Alternative zur Brücke: Kurzer Holzsteg

Auch eine kürzere Stegfläche, die ein oder zwei Meter weiter auf die Wasserfläche hinausführt, kann Sin machen – wenn man die Teichfische füttern will, mit Hilfe einer Badeleiter einen sicheren Einstieg in den Schwimmteich schafft oder einfach auf dem Bauch liegend, das Leben und Treiben der Tiere im Wasser in Ruhe beobachten möchte.

Alternative zur Brücke: Kurzer Holzsteg

Flachwasserzonen können auch mit Hilfe von Trittsteine durchquert werden. Dazu sollte man Granitblöcke mit rauer Oberfläche wählen, die die nötige Trittsicherheit bringen. Material aus Kalkgestein ist leicht brüchig und gibt Kalk ans Wasser ab, was zu einer unerwünschten Massenvermehrung von Grünalgen führen könnte.
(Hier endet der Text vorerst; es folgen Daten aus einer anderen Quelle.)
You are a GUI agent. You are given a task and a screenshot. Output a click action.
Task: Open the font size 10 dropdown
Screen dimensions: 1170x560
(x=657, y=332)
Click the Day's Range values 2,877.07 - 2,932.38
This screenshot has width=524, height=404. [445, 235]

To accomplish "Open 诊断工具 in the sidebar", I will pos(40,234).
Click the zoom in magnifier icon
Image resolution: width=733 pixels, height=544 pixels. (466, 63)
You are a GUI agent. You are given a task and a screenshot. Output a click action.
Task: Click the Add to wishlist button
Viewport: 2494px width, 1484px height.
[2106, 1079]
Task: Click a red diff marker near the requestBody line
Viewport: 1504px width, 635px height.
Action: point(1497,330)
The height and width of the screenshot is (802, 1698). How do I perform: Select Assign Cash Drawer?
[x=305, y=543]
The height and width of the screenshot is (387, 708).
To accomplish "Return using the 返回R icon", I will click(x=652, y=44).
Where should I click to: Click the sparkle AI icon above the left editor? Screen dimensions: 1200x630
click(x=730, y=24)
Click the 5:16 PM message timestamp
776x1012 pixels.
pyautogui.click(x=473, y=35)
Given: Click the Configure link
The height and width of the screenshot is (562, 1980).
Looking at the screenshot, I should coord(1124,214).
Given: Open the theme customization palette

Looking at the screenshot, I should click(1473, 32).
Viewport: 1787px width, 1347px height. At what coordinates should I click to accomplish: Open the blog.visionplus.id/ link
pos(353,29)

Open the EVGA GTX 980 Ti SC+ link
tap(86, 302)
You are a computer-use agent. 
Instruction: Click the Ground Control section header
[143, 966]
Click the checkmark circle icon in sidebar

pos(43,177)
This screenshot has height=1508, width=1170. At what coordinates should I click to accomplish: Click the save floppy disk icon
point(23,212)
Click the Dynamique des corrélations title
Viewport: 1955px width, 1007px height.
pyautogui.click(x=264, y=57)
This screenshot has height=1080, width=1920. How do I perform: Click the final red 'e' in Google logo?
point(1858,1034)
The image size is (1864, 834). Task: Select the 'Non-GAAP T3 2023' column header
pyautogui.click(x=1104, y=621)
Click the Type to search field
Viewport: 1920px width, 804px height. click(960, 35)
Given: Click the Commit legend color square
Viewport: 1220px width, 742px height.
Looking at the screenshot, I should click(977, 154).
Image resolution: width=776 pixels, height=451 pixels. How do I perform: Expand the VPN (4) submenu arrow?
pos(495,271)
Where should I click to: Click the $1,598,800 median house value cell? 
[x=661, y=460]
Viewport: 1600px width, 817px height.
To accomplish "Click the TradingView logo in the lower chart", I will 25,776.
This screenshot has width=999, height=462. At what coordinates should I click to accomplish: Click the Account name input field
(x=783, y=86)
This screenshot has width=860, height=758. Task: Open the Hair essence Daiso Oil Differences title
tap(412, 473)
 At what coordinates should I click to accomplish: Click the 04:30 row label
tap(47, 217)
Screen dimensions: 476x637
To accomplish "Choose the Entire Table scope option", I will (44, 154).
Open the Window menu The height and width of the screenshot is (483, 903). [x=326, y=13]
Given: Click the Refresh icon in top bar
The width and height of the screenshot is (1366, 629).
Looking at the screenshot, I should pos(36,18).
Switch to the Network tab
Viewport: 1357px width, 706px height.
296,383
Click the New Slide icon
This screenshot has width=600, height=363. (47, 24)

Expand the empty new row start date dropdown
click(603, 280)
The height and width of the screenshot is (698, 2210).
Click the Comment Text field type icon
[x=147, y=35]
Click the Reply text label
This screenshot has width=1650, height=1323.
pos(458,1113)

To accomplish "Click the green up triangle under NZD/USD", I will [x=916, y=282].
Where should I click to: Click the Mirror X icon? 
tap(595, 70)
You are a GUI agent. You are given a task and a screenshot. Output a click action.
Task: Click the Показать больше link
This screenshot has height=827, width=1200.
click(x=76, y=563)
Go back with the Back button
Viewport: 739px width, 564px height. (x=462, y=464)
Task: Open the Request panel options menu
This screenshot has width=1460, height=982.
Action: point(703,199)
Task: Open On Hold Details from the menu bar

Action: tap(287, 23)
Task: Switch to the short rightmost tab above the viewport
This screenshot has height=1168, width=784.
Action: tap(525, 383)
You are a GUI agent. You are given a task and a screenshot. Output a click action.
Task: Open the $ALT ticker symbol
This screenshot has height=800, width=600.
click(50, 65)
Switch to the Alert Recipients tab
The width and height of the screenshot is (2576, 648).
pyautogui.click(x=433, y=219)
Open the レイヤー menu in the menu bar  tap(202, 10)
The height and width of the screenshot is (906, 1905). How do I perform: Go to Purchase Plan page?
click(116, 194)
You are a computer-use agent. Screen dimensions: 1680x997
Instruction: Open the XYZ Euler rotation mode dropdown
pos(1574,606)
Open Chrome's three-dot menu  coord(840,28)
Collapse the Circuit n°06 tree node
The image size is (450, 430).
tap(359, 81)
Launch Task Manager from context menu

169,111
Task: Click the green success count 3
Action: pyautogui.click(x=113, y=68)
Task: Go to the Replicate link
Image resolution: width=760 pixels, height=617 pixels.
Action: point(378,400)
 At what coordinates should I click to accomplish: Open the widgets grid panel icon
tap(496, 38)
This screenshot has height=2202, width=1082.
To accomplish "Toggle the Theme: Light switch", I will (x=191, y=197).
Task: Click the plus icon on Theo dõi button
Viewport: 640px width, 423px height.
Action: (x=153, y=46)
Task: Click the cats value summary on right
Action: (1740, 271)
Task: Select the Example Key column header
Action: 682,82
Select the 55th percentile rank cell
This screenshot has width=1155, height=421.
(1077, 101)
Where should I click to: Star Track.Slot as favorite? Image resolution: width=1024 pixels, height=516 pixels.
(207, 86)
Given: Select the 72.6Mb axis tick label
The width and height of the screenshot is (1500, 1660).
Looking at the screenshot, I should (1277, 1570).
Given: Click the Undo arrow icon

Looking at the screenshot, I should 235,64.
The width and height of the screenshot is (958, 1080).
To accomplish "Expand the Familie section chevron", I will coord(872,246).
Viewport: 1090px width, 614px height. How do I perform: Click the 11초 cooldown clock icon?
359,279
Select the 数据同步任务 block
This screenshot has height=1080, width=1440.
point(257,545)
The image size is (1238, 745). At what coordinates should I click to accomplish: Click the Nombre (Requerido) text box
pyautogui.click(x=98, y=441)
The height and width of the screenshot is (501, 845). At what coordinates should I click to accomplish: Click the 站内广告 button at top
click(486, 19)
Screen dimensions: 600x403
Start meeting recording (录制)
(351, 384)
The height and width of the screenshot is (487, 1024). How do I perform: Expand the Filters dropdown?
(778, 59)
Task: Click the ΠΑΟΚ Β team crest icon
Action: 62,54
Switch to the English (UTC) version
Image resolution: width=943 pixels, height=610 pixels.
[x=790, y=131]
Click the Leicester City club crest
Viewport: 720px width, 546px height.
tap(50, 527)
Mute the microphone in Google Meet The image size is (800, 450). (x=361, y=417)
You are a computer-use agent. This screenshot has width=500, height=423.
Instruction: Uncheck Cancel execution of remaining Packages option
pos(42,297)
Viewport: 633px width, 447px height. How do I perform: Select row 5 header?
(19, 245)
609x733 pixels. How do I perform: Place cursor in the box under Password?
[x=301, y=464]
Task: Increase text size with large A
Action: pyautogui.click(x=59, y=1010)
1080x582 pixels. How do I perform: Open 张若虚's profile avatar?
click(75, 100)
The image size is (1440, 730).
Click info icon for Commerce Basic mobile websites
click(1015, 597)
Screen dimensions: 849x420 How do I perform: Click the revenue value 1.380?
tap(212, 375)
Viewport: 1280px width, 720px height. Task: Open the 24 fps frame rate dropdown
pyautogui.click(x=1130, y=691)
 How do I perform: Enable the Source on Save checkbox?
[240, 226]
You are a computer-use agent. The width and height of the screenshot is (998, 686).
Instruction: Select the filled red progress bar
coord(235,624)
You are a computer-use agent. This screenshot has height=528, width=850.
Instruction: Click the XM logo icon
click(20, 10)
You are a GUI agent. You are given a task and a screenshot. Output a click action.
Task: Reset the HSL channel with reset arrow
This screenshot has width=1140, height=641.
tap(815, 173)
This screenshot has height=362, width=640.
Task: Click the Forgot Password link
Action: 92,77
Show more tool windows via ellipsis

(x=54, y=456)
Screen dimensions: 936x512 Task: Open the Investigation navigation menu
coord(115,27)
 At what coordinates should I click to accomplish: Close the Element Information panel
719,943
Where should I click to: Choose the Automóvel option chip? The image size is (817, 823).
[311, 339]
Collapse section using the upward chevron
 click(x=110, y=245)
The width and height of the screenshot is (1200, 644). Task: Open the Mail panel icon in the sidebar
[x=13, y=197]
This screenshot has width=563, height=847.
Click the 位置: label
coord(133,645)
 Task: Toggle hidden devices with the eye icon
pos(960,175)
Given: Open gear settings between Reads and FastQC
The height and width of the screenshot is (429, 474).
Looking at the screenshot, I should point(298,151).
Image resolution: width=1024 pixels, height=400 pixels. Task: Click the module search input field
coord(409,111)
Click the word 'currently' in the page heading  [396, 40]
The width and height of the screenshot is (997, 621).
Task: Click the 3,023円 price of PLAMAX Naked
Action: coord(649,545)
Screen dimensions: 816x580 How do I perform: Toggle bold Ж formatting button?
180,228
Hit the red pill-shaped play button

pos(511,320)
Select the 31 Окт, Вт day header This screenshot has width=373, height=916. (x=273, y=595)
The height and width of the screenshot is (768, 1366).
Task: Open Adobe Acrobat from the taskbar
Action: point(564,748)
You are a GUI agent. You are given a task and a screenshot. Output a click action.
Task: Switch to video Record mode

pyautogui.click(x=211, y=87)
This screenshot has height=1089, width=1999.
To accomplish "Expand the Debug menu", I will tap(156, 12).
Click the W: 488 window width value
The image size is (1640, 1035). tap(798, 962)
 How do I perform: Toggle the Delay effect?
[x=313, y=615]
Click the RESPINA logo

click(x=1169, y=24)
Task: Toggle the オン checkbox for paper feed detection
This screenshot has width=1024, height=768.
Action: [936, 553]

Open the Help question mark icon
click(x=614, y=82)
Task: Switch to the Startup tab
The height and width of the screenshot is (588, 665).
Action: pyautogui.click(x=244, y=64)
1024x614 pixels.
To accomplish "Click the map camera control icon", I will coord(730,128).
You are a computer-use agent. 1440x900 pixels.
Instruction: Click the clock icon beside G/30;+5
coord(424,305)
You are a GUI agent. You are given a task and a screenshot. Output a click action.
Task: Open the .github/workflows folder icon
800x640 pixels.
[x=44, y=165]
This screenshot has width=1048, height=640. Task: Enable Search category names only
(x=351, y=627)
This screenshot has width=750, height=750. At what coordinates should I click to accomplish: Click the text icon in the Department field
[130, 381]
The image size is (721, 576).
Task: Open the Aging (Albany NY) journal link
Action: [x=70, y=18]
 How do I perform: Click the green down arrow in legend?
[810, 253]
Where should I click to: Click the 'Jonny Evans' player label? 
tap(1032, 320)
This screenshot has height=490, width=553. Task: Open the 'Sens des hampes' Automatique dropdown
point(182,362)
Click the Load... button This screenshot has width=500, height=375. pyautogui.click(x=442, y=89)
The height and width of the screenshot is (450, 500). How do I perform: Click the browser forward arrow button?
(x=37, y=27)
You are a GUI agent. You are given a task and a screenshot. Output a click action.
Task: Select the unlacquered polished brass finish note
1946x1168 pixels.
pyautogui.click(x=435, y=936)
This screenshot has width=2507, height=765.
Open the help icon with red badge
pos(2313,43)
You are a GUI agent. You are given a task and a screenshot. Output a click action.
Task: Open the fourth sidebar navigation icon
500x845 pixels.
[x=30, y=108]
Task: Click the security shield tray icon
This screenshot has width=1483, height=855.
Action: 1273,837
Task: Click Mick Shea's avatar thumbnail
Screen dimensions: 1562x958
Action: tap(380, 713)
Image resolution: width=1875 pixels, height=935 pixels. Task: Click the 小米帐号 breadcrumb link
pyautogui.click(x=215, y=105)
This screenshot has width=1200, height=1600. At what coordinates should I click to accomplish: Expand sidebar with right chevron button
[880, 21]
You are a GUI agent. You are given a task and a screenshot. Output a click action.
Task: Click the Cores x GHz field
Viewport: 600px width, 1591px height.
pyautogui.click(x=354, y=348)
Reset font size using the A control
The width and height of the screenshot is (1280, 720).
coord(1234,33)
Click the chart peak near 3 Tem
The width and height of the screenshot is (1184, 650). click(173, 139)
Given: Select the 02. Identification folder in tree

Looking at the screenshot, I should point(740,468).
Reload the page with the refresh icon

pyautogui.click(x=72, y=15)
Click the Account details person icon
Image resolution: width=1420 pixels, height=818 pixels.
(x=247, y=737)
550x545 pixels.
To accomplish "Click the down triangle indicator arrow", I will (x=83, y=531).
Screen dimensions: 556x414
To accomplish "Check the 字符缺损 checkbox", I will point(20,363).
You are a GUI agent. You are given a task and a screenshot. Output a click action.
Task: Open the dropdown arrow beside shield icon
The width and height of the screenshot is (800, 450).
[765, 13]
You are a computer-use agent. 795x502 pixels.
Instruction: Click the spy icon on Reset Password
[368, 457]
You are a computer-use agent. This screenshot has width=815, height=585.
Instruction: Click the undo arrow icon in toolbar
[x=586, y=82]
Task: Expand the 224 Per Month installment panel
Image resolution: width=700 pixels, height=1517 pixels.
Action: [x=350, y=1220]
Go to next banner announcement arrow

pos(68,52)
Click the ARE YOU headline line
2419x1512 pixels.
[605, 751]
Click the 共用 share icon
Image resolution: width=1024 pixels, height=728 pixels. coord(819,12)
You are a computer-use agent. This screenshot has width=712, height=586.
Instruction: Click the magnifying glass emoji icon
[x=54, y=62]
Chinesische Gärten: Besondere Bedeutung der Brückenform

In japanischen und chinesischen Gärten werden mit Hilfe kleiner Bogenbrücken in rotem Holz oder hellem Stein kleinere Wasserläufe überspannt. Große Wasserflächen werden dagegen mit Hilfe von Holzstegen durchquert. Dabei fällt der Zickzackverlauf des Steges auf. Gelegentlich ist der Steg sogar an ein oder zwei Stellen unterbrochen. So soll verhindert werden, dass einem die Geister übers Wasser folgen können.

Will man mit einer im asiatischen Stil angelegten Zickzackbrücke symbolisch böse Geister fernhalten, dann muss der Steg aber unbedingt ein Geländer haben. Sonst wird der unregelmäßige Stegverlauf sehr schnell zur Stolperfalle und man landet im Wasser.

Außerdem kann man – nach asiatischem Glauben – die Geister vom Teich fernhalten, indem bereits der Weg zum Teich nicht geradlinig, sondern in Bögen und Kurven auf den Teich zuführt.